Pode-se falar agora de um amor ágape: um reencontro da paixão, mas não no sentido
de Eros; é a paixão de Cristo, dos mártires; um amor louco que não é dos amantes, mas da
cruz. (SPONVILLE, 1995, p.295) A esse amor podemos denominá-lo de doação. E é
interessante observar que fala Sponville fala de um Deus da cruz: um Deus que morre na cruz
para salvar a humanidade. Então não se está falando de um Deus todo poderoso, um Deus
absoluto; mas um Deus que morre, e morre numa cruz. Nisto está à humildade, a doação de
Si. Esse amor acontece também entre os seres humanos? Certamente. Existem pais, mães que
dão a vida por seus filhos. “Por quê? – questiona-se Sponville. – Por amor: para deixar mais
lugar, mais poder, mais liberdade a seus filhos, [...] para não os impedir de existir, para não os
esmagar com sua presença, sua potência seu amor” (SPONVILLE, 1995, p.295). Também
pessoas como Gandhi, Dom Romero, Martin Luther King entre outros. São pessoas que
doaram suas vidas em benefício do outro. Por amor enfrentaram desafios para que os outros
fossem mais livres, tivessem seus direitos respeitados.

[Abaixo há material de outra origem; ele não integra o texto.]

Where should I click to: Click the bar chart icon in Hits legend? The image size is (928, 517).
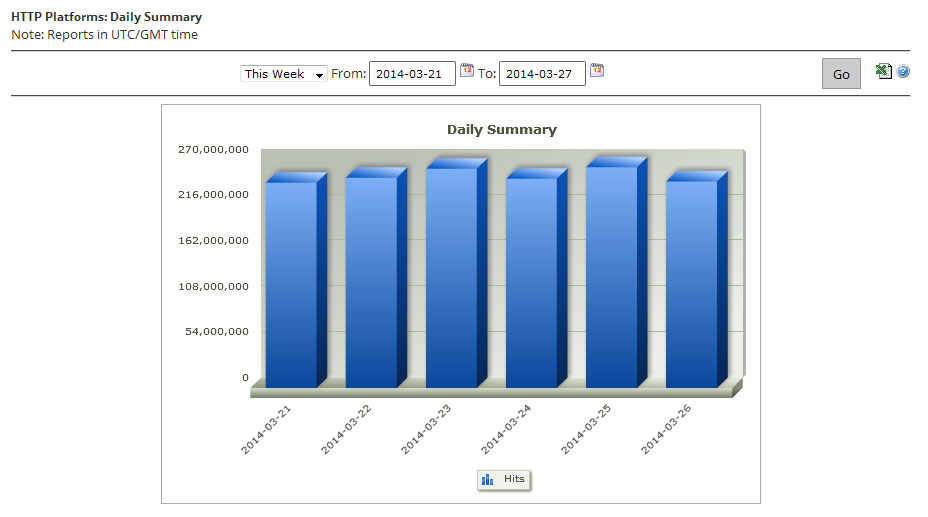(x=488, y=480)
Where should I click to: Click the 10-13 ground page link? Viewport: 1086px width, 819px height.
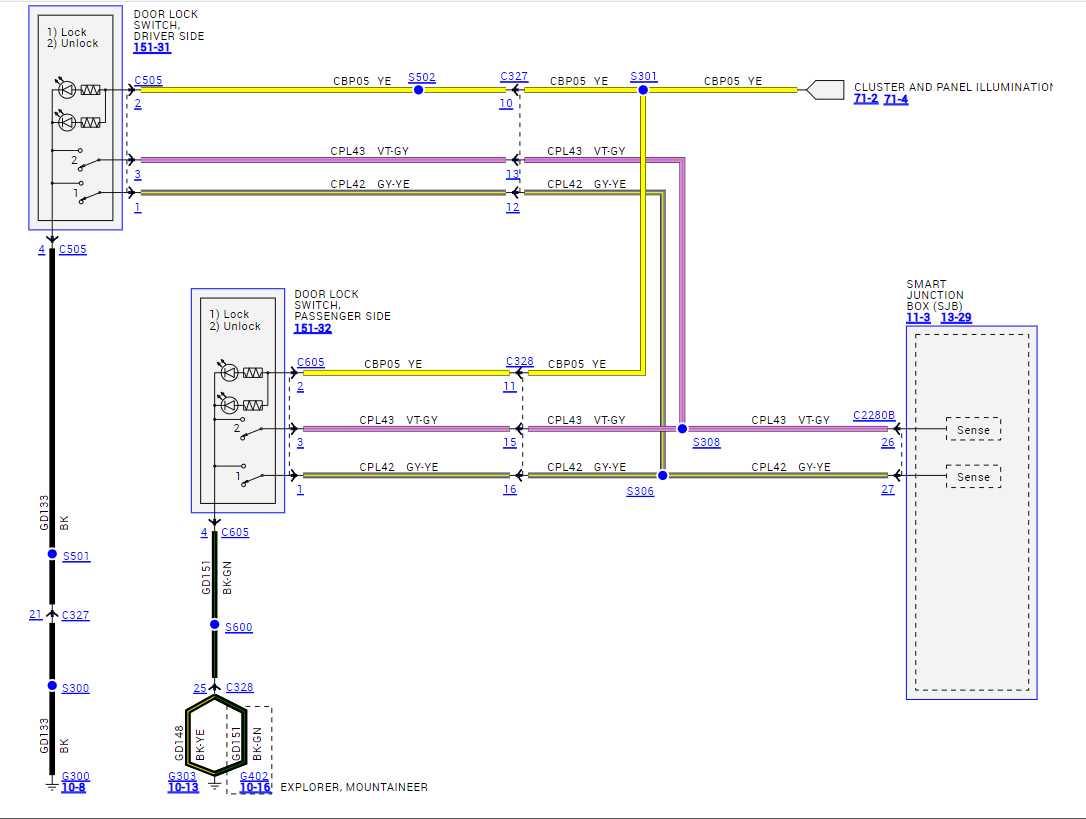point(183,788)
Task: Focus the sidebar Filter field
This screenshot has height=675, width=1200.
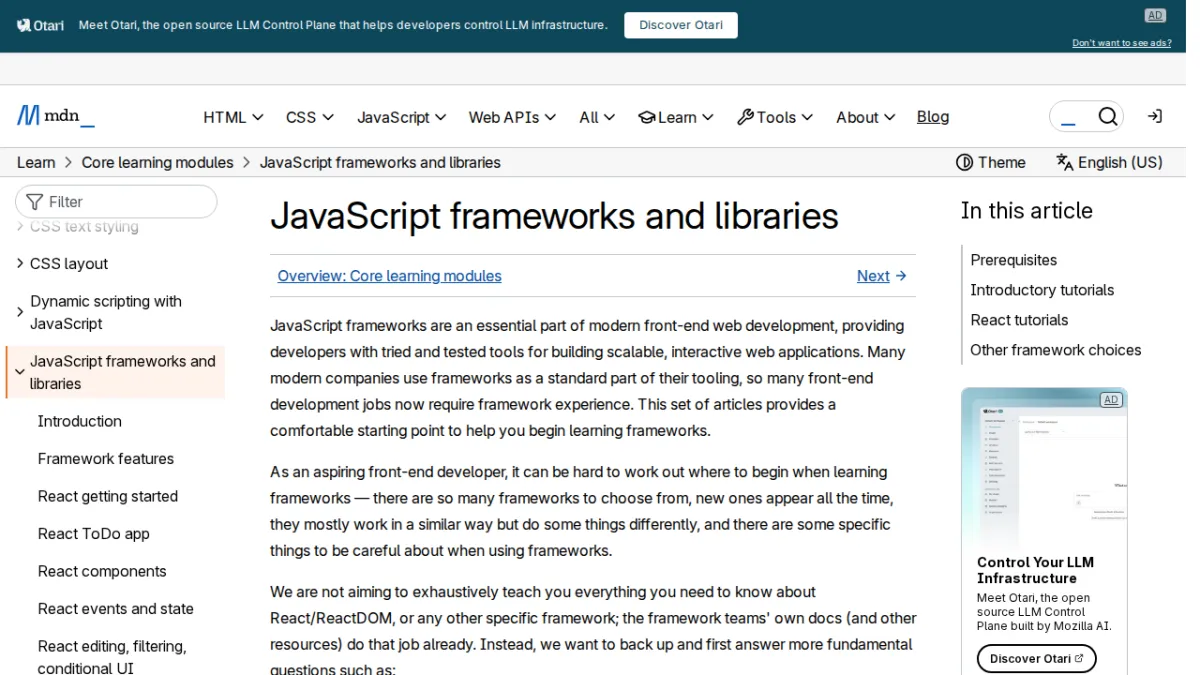Action: click(116, 201)
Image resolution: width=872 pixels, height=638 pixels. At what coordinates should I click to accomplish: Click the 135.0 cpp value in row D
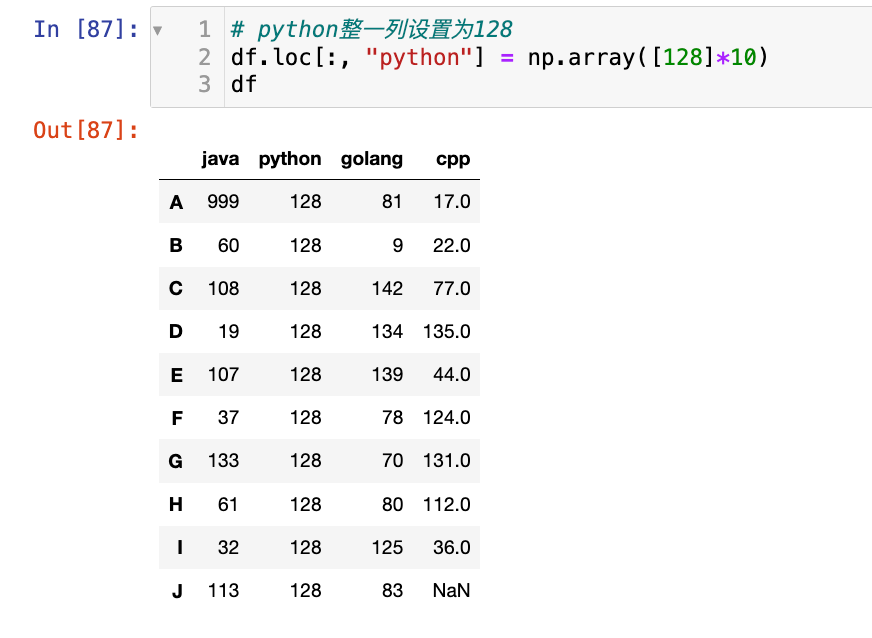click(x=446, y=331)
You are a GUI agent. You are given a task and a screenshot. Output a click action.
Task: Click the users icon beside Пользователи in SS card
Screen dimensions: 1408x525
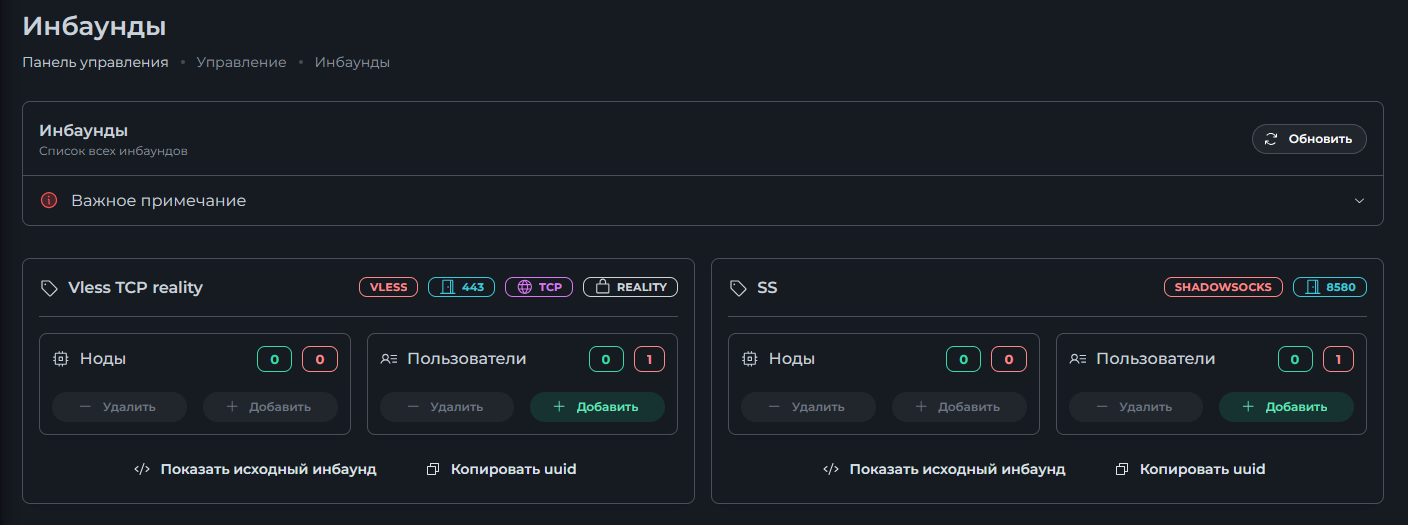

Essa é a ideia de um amor desinteressado, diz Sponville. Um amor que não carece
mais de nada, pois ele basta a si mesmo. Um amor que não é falta, nem depende do amor do
outro para existir. Não é eros nem philia, mas é ágape, que se esquece de si mesmo e se doa
pelo outro:
Não mais a falta, a paixão, a cobiça (eros), não mais a potência alegre e
expansiva, a afirmação comum de uma existência reciprocamente
aumentada, o amor a si mesmo duplicado pelo ao outro (philia), mas a
retirada, mas a doçura, mas a delicadeza de existir menos, de se afirmar
menos, de se estender menos, mas a autolimitação de seu poder, de sua
força, de seu ser, mas o esquecimento de si, o sacrifício de seu prazer, de seu
bem estar, ou de seus interesses, o amor que não falta nada mas que, nem por
isso é cheio de si [...] (SPONVILEE, 1995, p.298).